**WORK INSTRUCTIONS**
From the line with "Viewport: 670px width, 377px" to the end of the data below, restate each line word for word, both ends included, without the pictures.

*** Begin section ***

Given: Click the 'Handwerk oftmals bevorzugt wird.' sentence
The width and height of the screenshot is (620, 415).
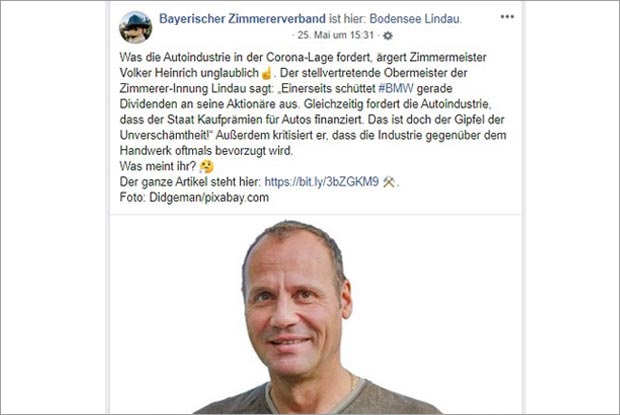Looking at the screenshot, I should click(x=206, y=151).
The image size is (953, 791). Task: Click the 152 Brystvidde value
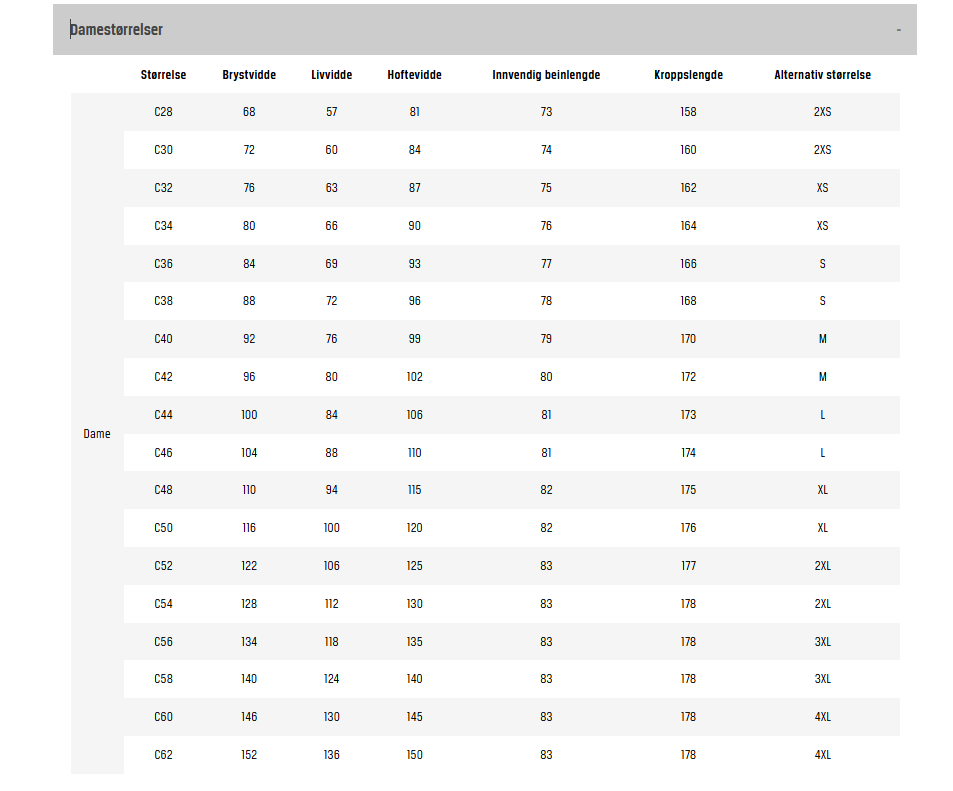249,755
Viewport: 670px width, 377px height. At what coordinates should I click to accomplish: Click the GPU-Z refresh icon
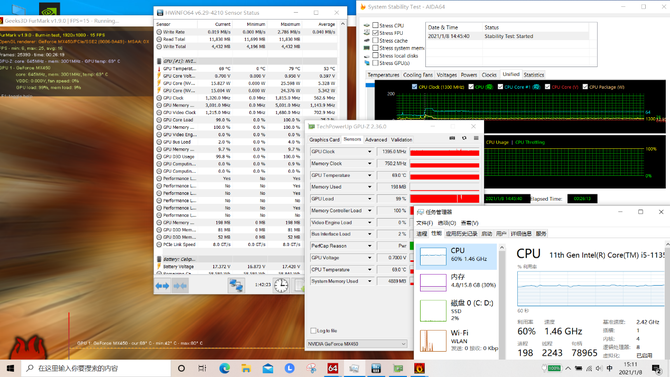coord(464,138)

*** End section ***

**WRITTEN RESPONSE**
Viewport: 670px width, 377px height. At what coordinates should I click to accomplish: Click the GPU-Z refresh icon
coord(464,138)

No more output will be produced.